### TASK DETAILS
For this exercise, return exactly the lines of the material below that begin at the one with "has height=839, width=1456." and stop after the one with "Select the Seven".

### EXTRACTED RECORDS
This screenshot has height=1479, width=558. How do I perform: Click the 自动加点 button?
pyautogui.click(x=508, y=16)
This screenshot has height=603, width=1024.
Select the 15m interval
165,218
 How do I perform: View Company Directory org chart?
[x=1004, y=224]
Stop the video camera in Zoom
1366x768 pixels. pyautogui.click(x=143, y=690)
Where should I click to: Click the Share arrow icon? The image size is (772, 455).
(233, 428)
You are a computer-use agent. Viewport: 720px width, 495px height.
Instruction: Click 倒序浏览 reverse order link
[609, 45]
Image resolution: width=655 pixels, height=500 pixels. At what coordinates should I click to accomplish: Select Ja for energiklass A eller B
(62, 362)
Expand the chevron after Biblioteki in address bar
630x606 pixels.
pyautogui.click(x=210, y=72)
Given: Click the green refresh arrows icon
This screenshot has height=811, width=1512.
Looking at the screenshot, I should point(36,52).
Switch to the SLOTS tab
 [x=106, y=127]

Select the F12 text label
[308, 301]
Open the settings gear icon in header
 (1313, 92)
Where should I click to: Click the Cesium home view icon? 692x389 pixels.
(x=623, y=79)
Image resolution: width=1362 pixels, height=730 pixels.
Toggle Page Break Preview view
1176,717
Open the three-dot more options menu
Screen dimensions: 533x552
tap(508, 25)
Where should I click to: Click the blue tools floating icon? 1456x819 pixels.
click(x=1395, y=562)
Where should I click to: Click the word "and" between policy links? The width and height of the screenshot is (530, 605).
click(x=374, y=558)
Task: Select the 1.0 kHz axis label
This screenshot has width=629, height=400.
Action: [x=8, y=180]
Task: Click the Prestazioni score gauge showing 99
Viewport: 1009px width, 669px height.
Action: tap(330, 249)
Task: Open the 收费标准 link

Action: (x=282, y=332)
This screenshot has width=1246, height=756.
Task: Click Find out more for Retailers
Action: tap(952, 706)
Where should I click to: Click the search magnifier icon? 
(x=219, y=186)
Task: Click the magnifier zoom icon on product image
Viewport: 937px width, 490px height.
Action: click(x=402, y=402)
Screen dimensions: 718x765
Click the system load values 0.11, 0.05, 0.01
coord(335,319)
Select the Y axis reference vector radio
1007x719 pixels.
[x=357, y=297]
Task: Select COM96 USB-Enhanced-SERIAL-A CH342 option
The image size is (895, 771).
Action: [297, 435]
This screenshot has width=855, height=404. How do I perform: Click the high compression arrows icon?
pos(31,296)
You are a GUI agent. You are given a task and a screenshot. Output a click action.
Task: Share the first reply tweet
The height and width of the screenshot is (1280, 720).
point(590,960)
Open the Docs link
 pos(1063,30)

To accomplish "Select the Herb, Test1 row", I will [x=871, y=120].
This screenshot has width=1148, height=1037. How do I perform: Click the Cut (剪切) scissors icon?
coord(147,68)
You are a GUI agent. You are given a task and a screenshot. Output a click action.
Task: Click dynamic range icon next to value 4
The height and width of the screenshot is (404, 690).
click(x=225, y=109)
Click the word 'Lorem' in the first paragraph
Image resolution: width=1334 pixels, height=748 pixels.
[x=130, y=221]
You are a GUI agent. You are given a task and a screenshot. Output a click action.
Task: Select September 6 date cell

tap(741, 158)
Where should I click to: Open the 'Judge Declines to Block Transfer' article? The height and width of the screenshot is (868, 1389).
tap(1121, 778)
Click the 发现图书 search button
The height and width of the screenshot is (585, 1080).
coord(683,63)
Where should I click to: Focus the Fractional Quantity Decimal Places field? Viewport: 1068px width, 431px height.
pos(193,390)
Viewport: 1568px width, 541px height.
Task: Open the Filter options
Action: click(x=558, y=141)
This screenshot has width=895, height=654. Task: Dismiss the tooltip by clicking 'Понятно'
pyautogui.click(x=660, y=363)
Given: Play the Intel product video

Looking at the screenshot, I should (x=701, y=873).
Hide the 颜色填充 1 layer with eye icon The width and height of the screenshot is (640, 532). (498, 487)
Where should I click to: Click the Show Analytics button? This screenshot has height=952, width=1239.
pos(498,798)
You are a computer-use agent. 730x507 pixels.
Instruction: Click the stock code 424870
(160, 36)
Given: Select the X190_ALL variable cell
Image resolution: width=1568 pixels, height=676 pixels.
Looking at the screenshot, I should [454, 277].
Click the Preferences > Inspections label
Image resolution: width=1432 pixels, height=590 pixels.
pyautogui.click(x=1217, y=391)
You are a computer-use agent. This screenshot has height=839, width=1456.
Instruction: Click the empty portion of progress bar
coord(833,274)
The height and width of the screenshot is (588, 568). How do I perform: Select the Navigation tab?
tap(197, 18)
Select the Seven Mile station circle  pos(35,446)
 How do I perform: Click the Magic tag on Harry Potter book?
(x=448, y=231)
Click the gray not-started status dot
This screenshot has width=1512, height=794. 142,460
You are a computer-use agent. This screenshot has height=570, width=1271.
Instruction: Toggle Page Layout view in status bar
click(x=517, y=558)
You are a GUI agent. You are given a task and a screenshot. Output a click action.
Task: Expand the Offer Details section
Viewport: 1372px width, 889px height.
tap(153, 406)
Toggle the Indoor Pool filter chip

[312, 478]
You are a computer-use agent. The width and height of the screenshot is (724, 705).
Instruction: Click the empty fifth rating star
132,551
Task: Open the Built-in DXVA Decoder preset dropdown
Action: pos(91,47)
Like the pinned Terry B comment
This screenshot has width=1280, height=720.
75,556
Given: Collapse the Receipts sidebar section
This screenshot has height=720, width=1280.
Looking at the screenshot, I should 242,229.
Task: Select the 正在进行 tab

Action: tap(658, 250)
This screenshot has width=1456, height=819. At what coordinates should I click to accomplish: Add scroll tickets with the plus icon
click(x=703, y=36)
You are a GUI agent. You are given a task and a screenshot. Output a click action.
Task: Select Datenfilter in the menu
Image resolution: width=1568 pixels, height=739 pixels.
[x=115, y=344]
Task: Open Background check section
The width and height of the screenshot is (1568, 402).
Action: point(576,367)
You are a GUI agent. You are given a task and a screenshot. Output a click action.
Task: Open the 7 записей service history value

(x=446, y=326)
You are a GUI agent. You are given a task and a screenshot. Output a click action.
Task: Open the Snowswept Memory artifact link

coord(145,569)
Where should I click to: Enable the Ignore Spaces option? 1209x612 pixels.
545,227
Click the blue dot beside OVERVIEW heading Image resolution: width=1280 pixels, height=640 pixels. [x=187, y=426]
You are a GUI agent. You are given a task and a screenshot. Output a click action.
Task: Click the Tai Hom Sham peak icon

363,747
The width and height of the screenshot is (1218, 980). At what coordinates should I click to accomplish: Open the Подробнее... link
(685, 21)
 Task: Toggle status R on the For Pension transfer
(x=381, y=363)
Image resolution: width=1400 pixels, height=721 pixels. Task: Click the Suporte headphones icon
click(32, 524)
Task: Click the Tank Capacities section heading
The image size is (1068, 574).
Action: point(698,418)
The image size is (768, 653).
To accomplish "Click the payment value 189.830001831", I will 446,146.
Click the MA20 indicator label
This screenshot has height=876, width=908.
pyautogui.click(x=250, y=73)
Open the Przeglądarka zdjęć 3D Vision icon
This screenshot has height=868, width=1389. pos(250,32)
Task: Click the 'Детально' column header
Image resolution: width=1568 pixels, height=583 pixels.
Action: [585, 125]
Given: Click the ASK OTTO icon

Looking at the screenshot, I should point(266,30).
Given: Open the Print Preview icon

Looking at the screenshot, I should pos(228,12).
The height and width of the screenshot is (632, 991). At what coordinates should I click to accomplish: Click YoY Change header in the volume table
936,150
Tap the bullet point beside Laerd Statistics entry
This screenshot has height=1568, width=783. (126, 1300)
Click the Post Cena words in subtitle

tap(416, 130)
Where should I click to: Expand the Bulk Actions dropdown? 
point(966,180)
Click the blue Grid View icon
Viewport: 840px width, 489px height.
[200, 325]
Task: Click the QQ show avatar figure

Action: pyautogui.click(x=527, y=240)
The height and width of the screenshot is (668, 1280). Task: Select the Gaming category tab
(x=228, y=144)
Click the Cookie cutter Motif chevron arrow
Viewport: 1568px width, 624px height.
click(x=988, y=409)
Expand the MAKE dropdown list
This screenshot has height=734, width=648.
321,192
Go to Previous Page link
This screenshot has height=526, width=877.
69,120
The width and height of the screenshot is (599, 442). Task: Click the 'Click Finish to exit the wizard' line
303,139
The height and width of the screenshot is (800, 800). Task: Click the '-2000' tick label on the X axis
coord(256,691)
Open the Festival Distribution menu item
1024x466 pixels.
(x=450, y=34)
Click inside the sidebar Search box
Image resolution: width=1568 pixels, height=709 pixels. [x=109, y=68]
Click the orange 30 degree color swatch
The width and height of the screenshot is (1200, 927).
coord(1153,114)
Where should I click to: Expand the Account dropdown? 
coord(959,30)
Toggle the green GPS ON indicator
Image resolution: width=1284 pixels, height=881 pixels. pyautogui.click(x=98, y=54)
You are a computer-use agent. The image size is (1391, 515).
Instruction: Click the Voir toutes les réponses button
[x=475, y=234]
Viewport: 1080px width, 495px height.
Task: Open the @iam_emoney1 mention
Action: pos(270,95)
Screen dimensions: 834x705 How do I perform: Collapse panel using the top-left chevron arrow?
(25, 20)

### OUTPUT FOR THIS EXERCISE
You are a computer-use agent. This screenshot has height=839, width=1456.
Instruction: Click the empty portion of progress bar
coord(833,274)
The height and width of the screenshot is (588, 568). How do I perform: Select the Navigation tab?
tap(197, 18)
Select the Seven Mile station circle  pos(35,446)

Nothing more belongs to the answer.